Watchguard Firebox M200 review

£3058
Price when reviewed

Premium security appliances don’t have to be expensive. WatchGuard’s Firebox M200 has a raw firewall throughput of 3.2Gbits/sec, eight Gigabit Ethernet ports and the same features as WatchGuard’s Enterprise unified threat management appliances for only £2,548, excluding VAT. Along with a standard SPI firewall and support for IPsec and SSL VPNs, you get IPS, web filtering, anti-spam, Gateway AntiVirus and WatchGuard’s reputation-enabled defence.

Watchguard Firebox M200 review

The M200 is a doddle to deploy – we had secure internet access for our LAN users in less than ten minutes. It defaults to mixed routing mode, allowing us to configure its ports as separate interfaces, with their own IP address and DHCP services. This meant we could give each network segment its own firewall policy, designating them as “external”, “trusted”, “optional” or “custom”. We gave each one a unique alias to use as network sources and destinations in the policies.

Proxies control HTTP, HTTPS, FTP, SIP, H.323, POP3 and SMTP traffic. These can be fiddly to set up, but the firmware helps, providing wizards for first-time configuration to clone predefined proxy actions and apply them to the security policy. You can choose on which proxies to enable Gateway AntiVirus, and set the M200 to decompress and scan archives. The optional advanced persistent threat (APT) blocker service costs an extra £845 for three years and applies to the HTTP, FTP and SMTP proxies.

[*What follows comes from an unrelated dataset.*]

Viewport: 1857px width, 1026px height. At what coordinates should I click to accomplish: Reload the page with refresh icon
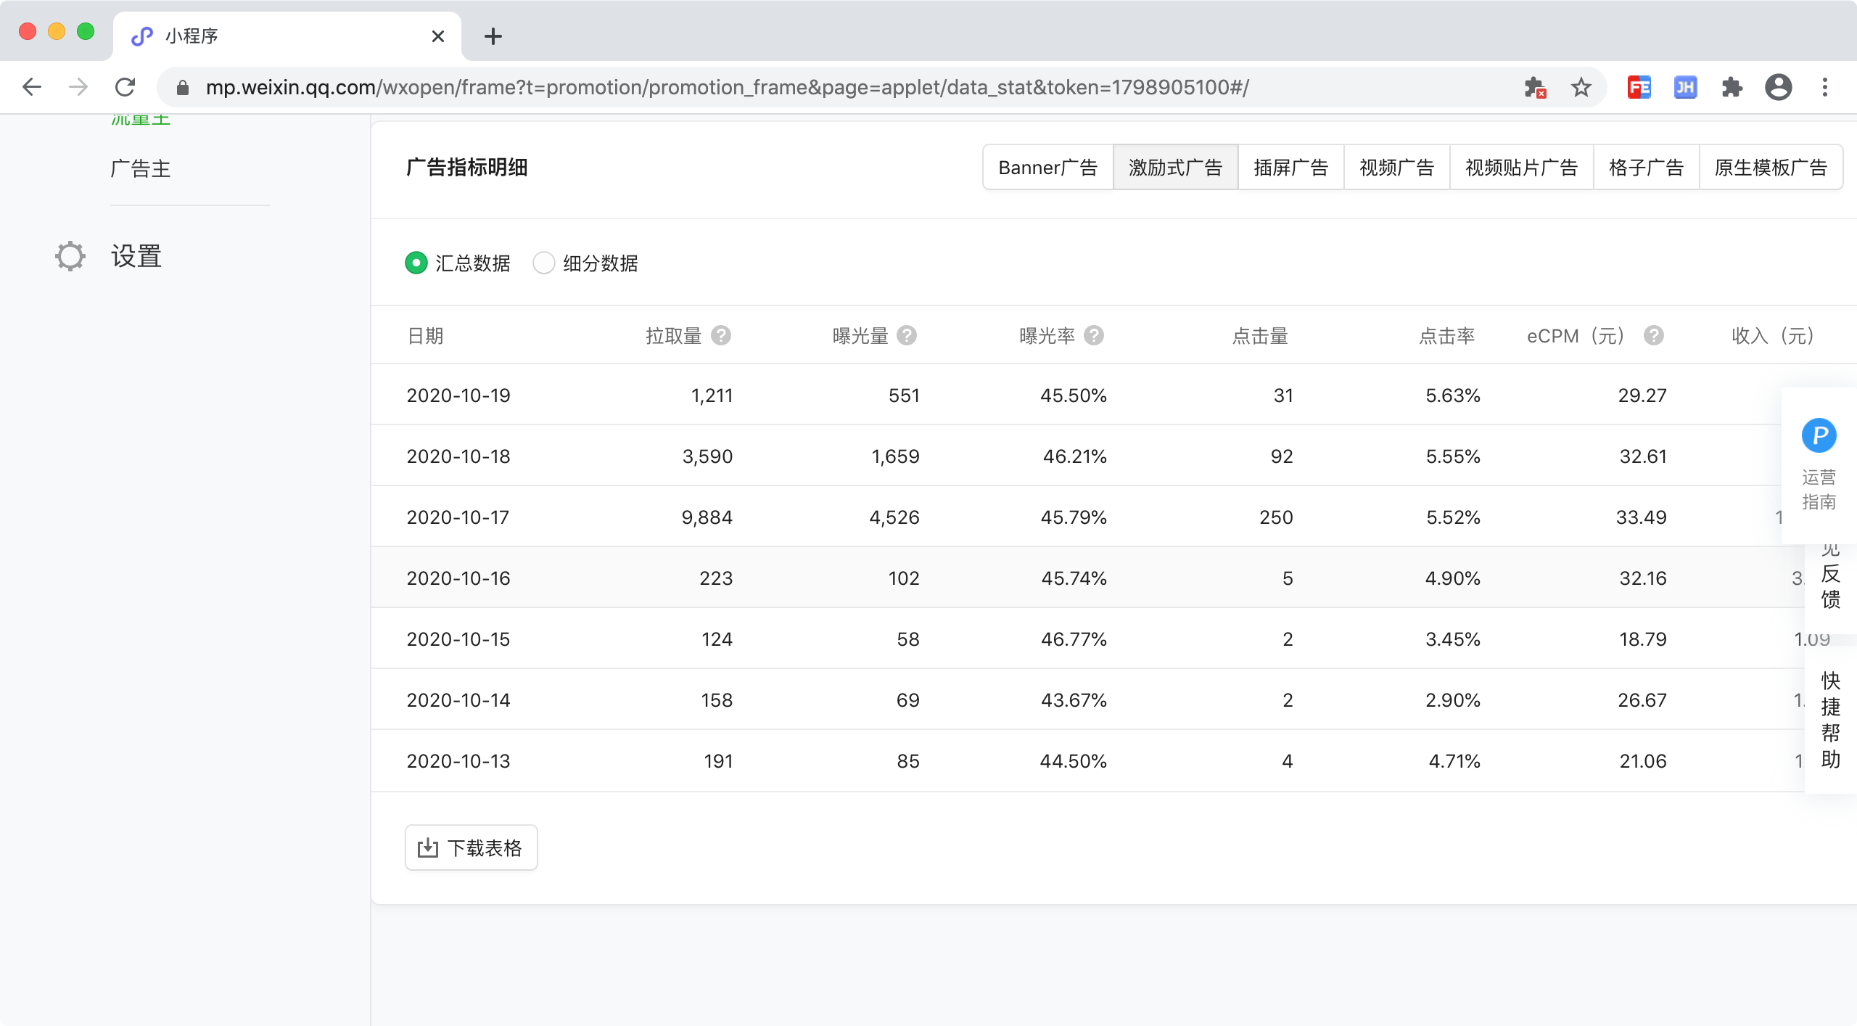point(125,88)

checking their MD5 hashes against the Lastline cloud service. The data-leak prevention (DLP) module is also worth considering, at £411 for three years. Applied to the HTTP, FTP and SMTP proxies, it blocks data such as credit card numbers from being transmitted.

m200

The anti-spam wizard helped set up a policy to tag spam, suspect and bulk messages, and the transparent POP3 proxy meant there was no need to define internal mail servers. The WebBlocker filtering service has 130 website categories, allowing you to block or permit each one. The v11.9.6 firmware adds additional social networking categories, and tweaks performance. The latest v11.10 upgrade isn’t available for the M200, so you don’t get the new web interface sported by WatchGuard’s bigger boxes.

The M200 is recommended for networks of up to 60 users, and gave a decent performance in our tests. With the appliance hooked up to the lab’s Ixia Xcellon-Ultra NP load modules, the IxLoad control software reported a steady throughput of 1.2Gbits/sec for a basic HTTP packet filter policy, dropping to 700Mbits/sec with IPS enabled. HTTP proxies have higher performance overheads, meaning the speed settled at 510Mbits/sec. Enabling IPS and GateWay AntiVirus saw this fall to 340Mbits/sec – slower than WatchGuard claims, but still good.

WatchGuard also includes free Dimension software. Offered as a Hyper-V or VMware VM, it monitors multiple appliances’ traffic and user activity. Testing the VMware version was easy: we simply pointed the M200’s Log Server service at the VM. Dashboards provide drill-down graphs, the Policy Map shows real-time traffic flows and the Threat Map shows where a threat came from.

We were unable to reach WatchGuard’s speed claims in our real-world tests, but the Firebox M200 has a persuasive range of security features. It’s ideally suited to SMBs that want the same network security as enterprises at a sensible price.